Forum Moderators: phranque
Popular sites get loads of links which give them good rankings . This allows for site optimizers (?) to boost by providing SEO .
however an article that could very relevant to major keyword could not be recognised because search engine optimization fails to take into account the relvancy of the article . it does to an extent with links but my searching has found that if an article is highly relevant and has no SEO then that article could never get high ranking or the kudos it deserves .
This is just not googles flaws but some of the other engines are even worse and done even take links into account or keyword density or other factors. barring meta tags .
I imagine there will be one day a new type of se which could somehow take the accuracy of an article into account as apposed to the links , keywords and stuffed content and not foregtting those lovely google ads.
if an article is highly relevant and has no SEO then that article could never get high ranking or the kudos it deserves .
In general, nothing comes to those who don't make it happen. However, sites often become popular without SEO, happens all the time. Look at ClubPenguin [webmasterworld.com]. SEO and links is not the only way to make a site popular. Some of the most popular sites today are popular without SEO and link building. Some of the most successful ideas for promotion outside of SEO have come from people who know nothing about SEO.
In general, nothing comes to those who don't make it happen.
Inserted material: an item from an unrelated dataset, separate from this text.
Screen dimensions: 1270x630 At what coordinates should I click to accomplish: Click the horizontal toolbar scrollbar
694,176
This is very true. The search engines are not human and they will never be able to decide what is most relevant to any search the way a human could. But then even humans would have a hard time interpreting people's search requirements.
If I am looking for information on how a plasma television works and I do a search for "plasma television" how could a human or a search engine know whether I want to buy one or read about how they work?
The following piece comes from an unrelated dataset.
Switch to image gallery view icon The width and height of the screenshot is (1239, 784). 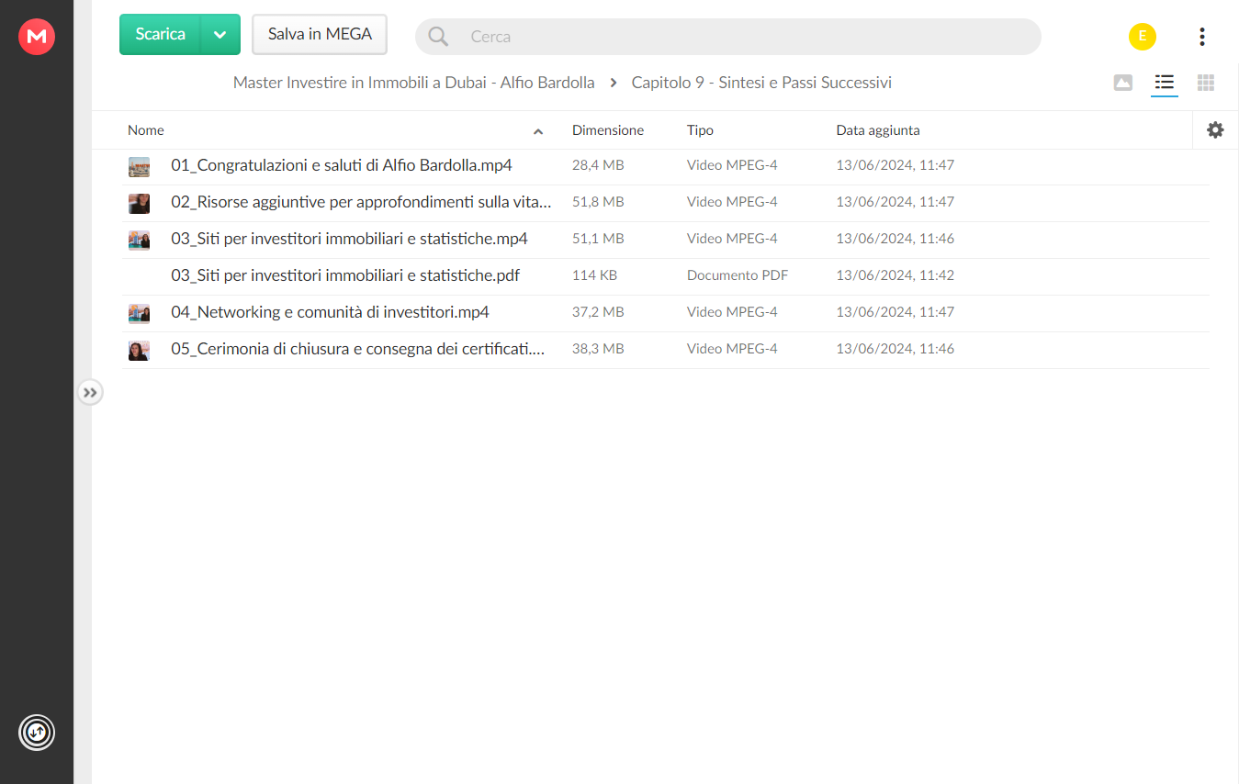(1122, 83)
I think that over the years people will develop better search skills. They're probably being taught this in school right now and if they are not then they should be.
The example above of the website which has thousands of subscribers is classic and this shows what the youth are up and how well informed ty are about the internet and I am sure we can expect uch more of this in the future. A sort of combination between kids who spend hours on the internet and their favourite games (slightly off topic) , combined with product placement , combined with a shopping experience and hey maybe combined with search or even a cellular experience.
Ahoy . What next....
If I am looking for information on how a plasma television works and I do a search for "plasma television" how could a human or a search engine know whether I want to buy one or read about how they work?
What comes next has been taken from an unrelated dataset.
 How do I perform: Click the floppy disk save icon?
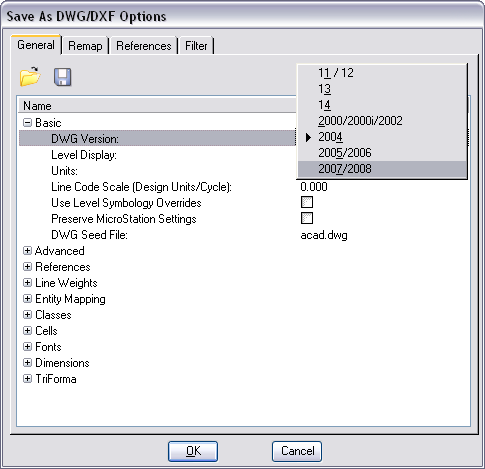click(x=62, y=77)
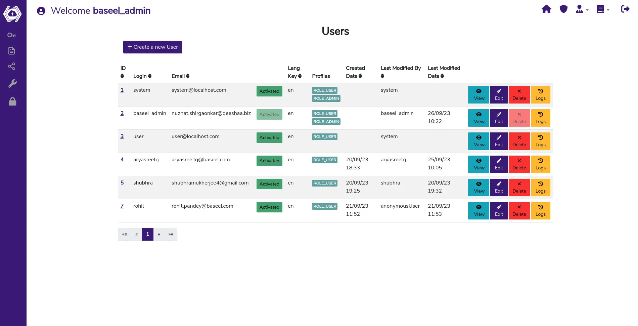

This is actually what XHTML was **supposed** to make happen, but never really did.
If I create a document definition type that clarified the reference of "titanic" in my documents, I could create tags like
The <ship>Titanic</ship> was an iron cruise ship that hit an iceberg in the Atlantic and it really lived up to it's name. It was a ship of <size>titanic</size> proportions. In the 90's they made a movie of it called <movie>Titanic</movie>.
I now have a "smart document" that not only discusses the topic, but defines "what I mean" when I use obscure words in my document. This, of course, would change everything in how search engines indexed documents by topic relevance. I thought this was the coolest thing ever . . . but it never really happened.
[edited by: rocknbil at 8:36 pm (utc) on Dec. 3, 2007]
It's not *just* search engines being fooled by SEO. In some areas where there is no SEO they are just plain dumb.
Here's a good example.
I just updated my Linux desktop computer to Fedora 8. I was playing with Compiz Fusion (fancy/silly Vista-like desktop effects - spinning cube with multiple desktops, "wobbly windows", etc.) to see if it worked any better now than it did in Fedora Core 6. (It does, but it still needs work!)
Anyway, this got me down the path of "what ARE all these XWindows modules in the sample config files, and which ones do I really want to load?"
For most of them, I simply can't get anything useful out of Google. The top results are all the logs from somebody's build of the module. Who wants to look at that? I know that nobody SEO'd these to the top, because there are no ads. They aren't sites that are monetized. They're often at a University somewhere, and perhaps that's part of the problem. Google likes educational sites. Maybe in this case, a little too much.
OK, these things tend to have short, 3-4 letter names that could be initials for anything. So, let's say there's a module called "ABC". Obviously, if I enter that, I'm going to get kid's readers. So I try "abc XWindows module". Then I get the damn build logs. I have tried *everything* - "documentation", "how to", "configuration", etc.
Just more build logs.
Searching on the special Linux search page doesn't help.
Out of maybe 10 modules that I was curious about, I ultimately learned about 2-3. And that's only because they have pages on Wikipedia. OK, in a couple of cases I also found man pages from the search - but for very few of them, and I had to go down several results pages to find those.
These build logs, of course, contain the name of the module dozens or hundreds of times. Guess keyword spam still works.
Cheeky!
But I've been hearing that argument for years and feel like part of the whole evolution of search thing has to be people understanding how to express their intentions better in a search box. Yes some will do it better than others but I think everyone will improve at it (just think of the percentage of people who can read and write today versus 200 years ago).